PROMPT 1:
Answer these questions from the corporate bonds article.
(a) Who is the chief economist at MKM Partners?
(b) According to Darda, how many basis points over Treasurys are high-yield spreads?
(c) Which Bank of America strategist moved to overweight high-yield last week?
PROMPT 2: In the corporate bonds article, why does Darda recommend going long investment and high-yield credit even though he is very negative on the growth outlook? Answer in one to three sentences.
PROMPT 3: Resume the corporate bonds article after its last sentence.

[Begin SELECTION]

Scared of the stock market? It could be a good time to dip into corporate bonds.

More than a few economists and strategists have pointed that out in the last couple of days, as spreads widen to record levels. Today, Citigroup's Steven Wieting says in a note that the cost of corporate credit, and therefore investor returns, have probably eclipsed long-term stock market returns on a risk-adjusted basis.

"In our view, corporate debt markets that looked very rich relative to equities in early 2007 have "blown right past" equities in their recent declines, on a risk-adjusted basis," he writes.

Also today, Michael Darda, chief economist at MKM Partners, made a tactical call to go long investment and high-yield credit.

"While we remain very negative on the growth outlook, we believe it has been fully priced into corporate credit markets," he wrote. Darda also points out that investment grade bonds are yielding more than 500 basis points over Treasurys, the most since 1933, while high-yield spreads are 1421 bps over Treasurys, the highest level ever.

Bank of America's Jeffrey Rosenberg moved to overweight high-yield last week. Investors should beware that high-yield instruments command a high yield because they are the riskiest, lower quality credits.

Wieting writes that he doesn't think the stock market has necessarily bottomed. He said credit markets have become too cheap and could ultimately return to more normal conditions. If that's the case then stocks would benefit, but not as much as credit. Actions by the policy makers to break the credit crunch improved the case for that scenario.

[End SELECTION]
[Begin SUPPLIED DATA]

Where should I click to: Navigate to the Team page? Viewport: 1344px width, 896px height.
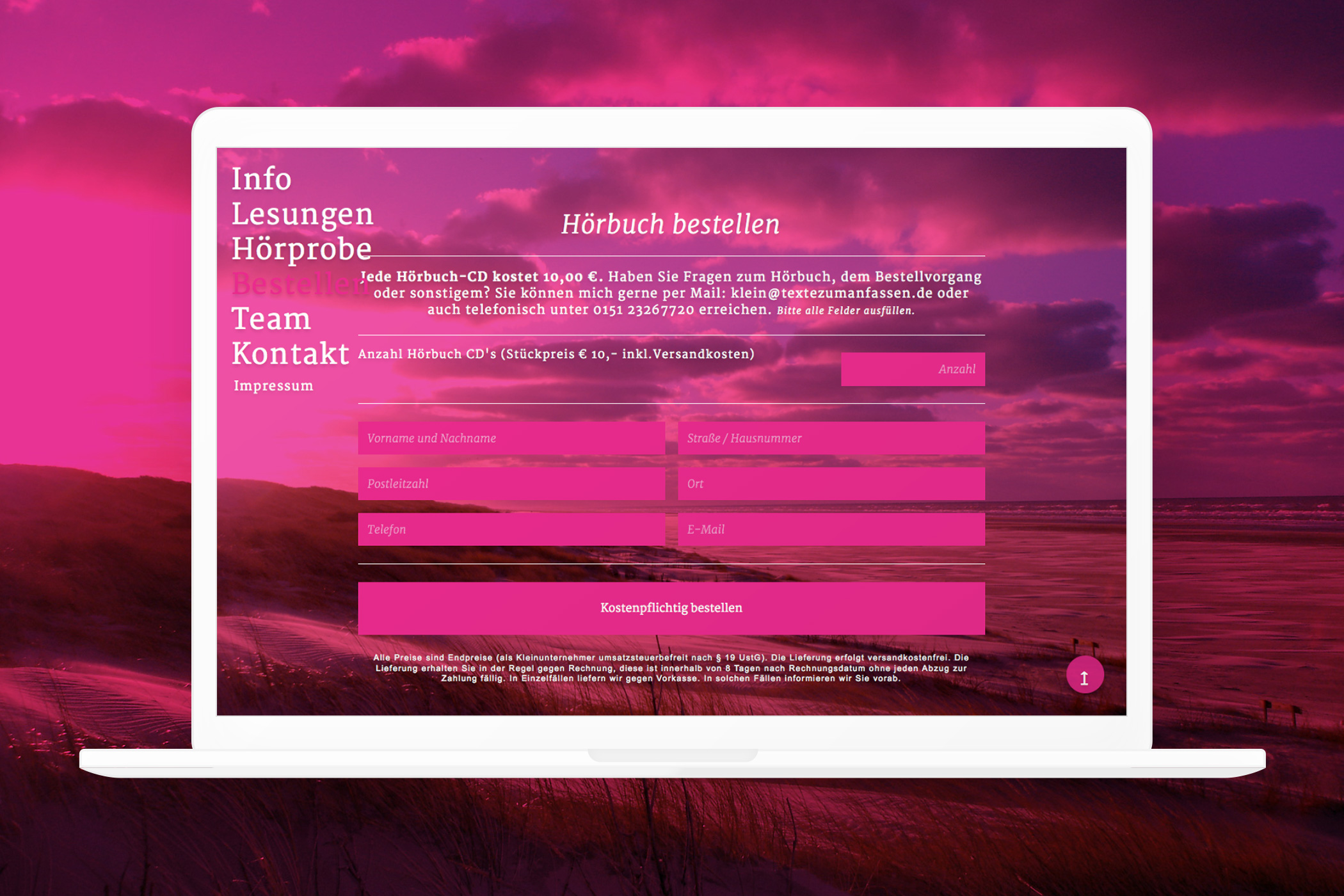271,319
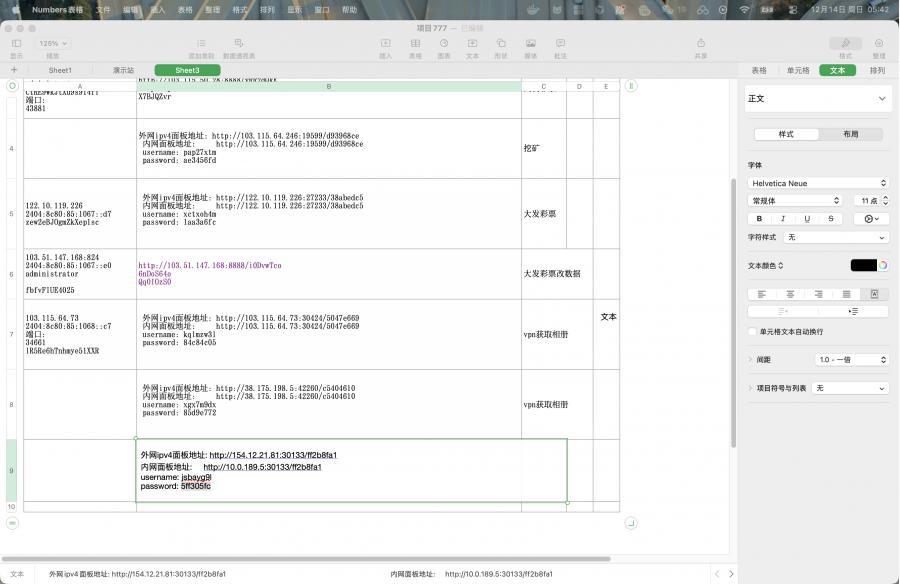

[End SUPPLIED DATA]

EXERCISE ANSWER 1:
(a) Michael Darda
(b) 1421 basis points
(c) Jeffrey Rosenberg

EXERCISE ANSWER 2: Darda believes the poor growth outlook has already been fully priced into corporate credit markets. That makes his call to go long credit a tactical one despite his negative view of growth.

EXERCISE ANSWER 3:
Darda says he does not expect spreads, or the economy, to return to normal soon, but even so there could be significant gains for investment grade and high yield credits if the recent improvement in the short-term funding markets holds.

"We are assuming forward earnings estimates for the S&P 500 are about 25 percent too high, but the current level of equity prices appears to have taken this into account (based on a stringent earnings yield/corporate bond yield comparison). However, we will need to see the corporate bond market improve for stocks to move higher on a sustained basis. If our call on investment grade and high-yield credit works out, the backdrop for equities would improve," Darda wrote.

Darda also notes that because he does not believe credit spreads will return to normal any time soon, the upside in risk assets may be limited. But he says the opportunities in credit are probably better than equities for now. "Stocks typically bottom 3-6 months before the economy and we see no prospects for an economic recovery until the second half of 2009 at the earliest," he wrote.